IS5 - Data warehousing
90 hp Computer and Systems Sciences with at least:
- 7,5 hp database
Data Warehouses are systems used for reporting and data analysis, and they are considered as a core component of business intelligence. This course will help you to design and implement data warehouses. You will learn different techniques and principles based on which you can design an effective and efficient data warehouse. In addition, you will experience the full data warehouse life-cycle by implementing a system according to latest advances in this area.
The general goal with this course is to familiarize the students with a special kind of information systems called Data Warehouses – their role, utilization and benefits for organisations, as well as architectures and underlying technologies relevant for their development.
After taking this course the student should have achieved the following objectives:
- Is able to account for central terminology in the area, (in particular the terminology introduced by Ralph Kimball in the course literature, e.g. multidimensional model, star join schema, fact table, degenerate dimension, ETL, hierarchy, business intelligence, bitmap indexing, OLAP). Is able to explain how a data warehouse functions and how it differs from a traditional OLTP database. Is able to specify ETL processes and multi-dimensional expressions, i.e. MDX, as well as account for the functionality of back- and front-end tools;
- Is able to apply the dimensional modelling techniques presented in the course literature and from a textual domain description produce and document dimensional models for a data warehouse. Be able to apply the strategies for physical data warehouse design presented in the course literature;
- Can, from given sources, produce models and routines for data transfer into a data warehouse and practically apply these in a specific tool for populating a warehouse. Can use a given ETL system to extract data from different files and load it into relational tables. Is able to deal with history in continuous ETL processes;
- Is able to implement dimensional models in a given system, populate these models with data, and use a front-end tool for extracting, calculating and analyzing the data present in a data warehouse;
- Is able to implement theories and techniques for data warehousing presented in given research literature in the area.
The course contains the following parts:
- Information requirements and information modeling relevant for enterprise management level
- History, state-of-the-art, trends for data warehouse
- Multidimensional modeling as a practical method for Data Warehouse design
- Physical design, indexing techniques and the use of aggregate tables
- The ETL process (Extract-Transform-Load)
- Project management and lifecycle during the development and the maintenance of a Data Warehouse
- Decision support systems and business intelligence (BI)
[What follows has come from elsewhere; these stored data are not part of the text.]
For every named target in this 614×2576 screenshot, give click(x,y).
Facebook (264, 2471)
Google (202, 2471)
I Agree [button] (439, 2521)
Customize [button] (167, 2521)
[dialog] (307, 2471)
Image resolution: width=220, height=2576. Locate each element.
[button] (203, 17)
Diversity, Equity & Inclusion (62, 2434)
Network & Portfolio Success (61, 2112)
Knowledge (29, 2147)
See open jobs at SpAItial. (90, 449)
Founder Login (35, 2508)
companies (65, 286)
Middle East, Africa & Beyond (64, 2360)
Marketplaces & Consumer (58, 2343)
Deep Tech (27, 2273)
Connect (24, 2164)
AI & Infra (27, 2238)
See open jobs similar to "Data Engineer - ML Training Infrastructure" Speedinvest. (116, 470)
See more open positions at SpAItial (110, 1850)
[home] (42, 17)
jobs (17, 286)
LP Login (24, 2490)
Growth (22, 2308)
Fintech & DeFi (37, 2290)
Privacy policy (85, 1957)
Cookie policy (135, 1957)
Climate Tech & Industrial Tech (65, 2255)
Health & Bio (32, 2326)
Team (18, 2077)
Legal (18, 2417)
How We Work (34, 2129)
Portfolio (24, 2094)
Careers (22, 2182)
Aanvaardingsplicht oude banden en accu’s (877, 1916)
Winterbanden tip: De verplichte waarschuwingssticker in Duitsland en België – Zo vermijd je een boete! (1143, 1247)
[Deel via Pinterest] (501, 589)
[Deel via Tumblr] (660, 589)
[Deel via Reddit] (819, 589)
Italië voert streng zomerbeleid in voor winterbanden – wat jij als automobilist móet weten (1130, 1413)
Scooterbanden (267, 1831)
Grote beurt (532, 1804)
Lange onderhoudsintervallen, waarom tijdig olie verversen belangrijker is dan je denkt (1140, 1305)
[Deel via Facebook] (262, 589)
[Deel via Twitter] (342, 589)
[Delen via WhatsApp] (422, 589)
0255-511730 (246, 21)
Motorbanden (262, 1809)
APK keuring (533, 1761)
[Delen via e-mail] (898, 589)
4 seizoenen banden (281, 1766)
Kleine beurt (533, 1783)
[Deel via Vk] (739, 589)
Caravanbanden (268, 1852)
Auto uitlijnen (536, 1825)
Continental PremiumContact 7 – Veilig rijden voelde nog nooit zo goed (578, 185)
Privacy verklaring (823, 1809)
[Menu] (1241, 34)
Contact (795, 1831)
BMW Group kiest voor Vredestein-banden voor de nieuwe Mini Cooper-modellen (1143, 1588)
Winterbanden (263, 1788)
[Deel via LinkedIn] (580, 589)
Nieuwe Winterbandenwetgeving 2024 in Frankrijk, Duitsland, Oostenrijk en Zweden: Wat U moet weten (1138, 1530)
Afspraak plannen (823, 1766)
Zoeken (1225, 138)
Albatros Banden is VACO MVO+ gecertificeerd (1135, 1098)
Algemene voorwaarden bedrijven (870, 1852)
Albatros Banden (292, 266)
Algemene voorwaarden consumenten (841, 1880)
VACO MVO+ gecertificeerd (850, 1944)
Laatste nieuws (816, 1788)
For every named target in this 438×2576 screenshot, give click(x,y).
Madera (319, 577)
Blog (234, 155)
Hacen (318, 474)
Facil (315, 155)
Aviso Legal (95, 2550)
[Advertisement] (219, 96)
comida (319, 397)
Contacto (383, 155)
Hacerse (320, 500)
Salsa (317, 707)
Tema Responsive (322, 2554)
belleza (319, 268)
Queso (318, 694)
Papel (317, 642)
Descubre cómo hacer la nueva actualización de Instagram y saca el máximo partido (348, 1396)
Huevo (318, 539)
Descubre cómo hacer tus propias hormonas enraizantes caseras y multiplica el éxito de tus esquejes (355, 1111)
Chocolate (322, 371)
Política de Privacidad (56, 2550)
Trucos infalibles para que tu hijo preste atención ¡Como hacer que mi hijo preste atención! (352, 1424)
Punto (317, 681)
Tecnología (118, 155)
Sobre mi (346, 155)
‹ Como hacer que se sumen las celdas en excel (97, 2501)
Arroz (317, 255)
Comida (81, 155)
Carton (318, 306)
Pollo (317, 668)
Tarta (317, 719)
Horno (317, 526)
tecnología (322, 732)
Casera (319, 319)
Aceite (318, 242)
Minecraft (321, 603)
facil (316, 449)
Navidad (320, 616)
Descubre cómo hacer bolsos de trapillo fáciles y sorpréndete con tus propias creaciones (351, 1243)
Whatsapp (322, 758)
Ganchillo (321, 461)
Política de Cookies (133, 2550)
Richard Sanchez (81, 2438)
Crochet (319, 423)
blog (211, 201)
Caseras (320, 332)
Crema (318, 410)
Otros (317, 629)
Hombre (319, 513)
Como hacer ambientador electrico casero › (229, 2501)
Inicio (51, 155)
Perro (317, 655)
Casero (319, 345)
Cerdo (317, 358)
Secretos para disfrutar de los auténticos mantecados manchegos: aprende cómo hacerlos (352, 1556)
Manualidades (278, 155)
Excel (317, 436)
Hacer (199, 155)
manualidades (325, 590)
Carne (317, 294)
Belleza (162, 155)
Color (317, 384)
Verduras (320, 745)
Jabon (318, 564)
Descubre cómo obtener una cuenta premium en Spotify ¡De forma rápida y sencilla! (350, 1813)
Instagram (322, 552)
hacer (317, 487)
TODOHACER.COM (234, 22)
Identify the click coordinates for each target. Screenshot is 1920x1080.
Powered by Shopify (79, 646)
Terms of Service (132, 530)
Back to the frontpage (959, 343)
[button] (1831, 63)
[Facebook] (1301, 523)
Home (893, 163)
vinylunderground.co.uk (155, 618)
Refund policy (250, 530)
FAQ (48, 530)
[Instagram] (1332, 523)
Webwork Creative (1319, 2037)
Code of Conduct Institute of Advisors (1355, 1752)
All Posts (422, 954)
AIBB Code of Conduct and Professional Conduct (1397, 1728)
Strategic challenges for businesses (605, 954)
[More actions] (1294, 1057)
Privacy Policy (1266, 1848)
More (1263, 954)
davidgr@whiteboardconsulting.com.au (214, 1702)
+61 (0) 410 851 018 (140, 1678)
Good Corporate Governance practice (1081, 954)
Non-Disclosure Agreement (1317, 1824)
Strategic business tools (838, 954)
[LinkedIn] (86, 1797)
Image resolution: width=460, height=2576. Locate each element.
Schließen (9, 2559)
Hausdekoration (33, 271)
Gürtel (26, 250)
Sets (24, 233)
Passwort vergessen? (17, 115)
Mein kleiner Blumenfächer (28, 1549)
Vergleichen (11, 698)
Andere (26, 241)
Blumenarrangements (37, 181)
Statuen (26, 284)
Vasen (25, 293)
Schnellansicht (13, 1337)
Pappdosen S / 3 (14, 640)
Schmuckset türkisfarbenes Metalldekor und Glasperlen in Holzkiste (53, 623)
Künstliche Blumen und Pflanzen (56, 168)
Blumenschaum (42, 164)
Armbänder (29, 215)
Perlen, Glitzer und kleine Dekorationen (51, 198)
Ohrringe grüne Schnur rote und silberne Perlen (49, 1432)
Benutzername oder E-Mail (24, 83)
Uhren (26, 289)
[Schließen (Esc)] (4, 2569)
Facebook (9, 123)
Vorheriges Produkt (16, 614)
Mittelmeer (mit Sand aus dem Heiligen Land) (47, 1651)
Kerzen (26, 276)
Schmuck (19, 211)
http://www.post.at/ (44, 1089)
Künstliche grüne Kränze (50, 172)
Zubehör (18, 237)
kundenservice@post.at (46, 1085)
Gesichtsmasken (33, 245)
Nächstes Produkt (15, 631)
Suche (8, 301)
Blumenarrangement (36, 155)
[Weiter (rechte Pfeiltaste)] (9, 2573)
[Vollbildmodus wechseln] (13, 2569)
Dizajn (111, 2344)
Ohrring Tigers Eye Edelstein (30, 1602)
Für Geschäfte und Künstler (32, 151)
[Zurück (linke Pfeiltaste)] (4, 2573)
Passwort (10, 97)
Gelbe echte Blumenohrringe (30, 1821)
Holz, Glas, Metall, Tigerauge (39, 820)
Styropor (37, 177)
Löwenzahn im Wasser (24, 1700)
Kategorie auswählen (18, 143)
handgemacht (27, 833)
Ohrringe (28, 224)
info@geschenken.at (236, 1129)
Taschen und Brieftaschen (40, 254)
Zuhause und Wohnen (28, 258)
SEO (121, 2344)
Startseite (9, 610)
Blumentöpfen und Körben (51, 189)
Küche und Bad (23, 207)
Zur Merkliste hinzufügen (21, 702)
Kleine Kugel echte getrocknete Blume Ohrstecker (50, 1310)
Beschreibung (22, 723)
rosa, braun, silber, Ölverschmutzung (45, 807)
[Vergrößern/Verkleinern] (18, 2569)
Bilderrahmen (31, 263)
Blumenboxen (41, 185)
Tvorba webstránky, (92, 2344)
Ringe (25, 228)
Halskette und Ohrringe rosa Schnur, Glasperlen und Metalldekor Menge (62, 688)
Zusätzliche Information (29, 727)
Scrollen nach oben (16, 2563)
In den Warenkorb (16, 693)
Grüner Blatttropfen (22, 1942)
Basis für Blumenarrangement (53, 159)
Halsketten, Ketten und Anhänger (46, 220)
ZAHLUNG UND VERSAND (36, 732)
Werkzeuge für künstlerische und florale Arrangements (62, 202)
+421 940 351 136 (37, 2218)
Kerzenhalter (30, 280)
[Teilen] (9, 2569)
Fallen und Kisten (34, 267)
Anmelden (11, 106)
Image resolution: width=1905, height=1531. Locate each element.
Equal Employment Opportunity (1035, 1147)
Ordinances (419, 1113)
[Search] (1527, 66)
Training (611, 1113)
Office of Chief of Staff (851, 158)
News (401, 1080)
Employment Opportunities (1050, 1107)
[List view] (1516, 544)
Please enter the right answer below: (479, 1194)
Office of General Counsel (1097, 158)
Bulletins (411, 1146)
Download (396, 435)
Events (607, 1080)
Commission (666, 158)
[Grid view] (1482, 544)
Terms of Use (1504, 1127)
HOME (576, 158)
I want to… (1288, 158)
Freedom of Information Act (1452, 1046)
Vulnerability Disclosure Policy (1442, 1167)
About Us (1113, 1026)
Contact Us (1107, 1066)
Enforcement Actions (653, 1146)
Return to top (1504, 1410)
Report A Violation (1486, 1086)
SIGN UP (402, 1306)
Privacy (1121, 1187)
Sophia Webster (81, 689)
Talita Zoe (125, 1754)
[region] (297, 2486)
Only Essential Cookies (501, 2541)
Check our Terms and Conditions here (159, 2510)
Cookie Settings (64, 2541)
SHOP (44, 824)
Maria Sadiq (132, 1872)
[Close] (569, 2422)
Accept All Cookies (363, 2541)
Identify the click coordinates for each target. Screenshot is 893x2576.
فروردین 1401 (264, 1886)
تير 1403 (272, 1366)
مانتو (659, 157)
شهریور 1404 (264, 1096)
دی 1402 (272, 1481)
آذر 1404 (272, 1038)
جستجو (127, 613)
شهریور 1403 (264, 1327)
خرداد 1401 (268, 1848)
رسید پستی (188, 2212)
The course is though in a traditional way. It contains a number of lectures, lessons, seminars and tutorials. Course schedule with the different activities is provided in Daisy. Students have to do self studies (i.e. read the course literature) and carry out a number of practical assignments. The assignments are completed in groups. The lectures and lessons introduce the students to the theory needed for the completion of the assignments. Tutorials are offered to students working with the assignments. The assignments are reported and discussed during seminars or meetings.
Note that this is not a distance course; hence students are strongly recommended to participate in the activities offered during the course.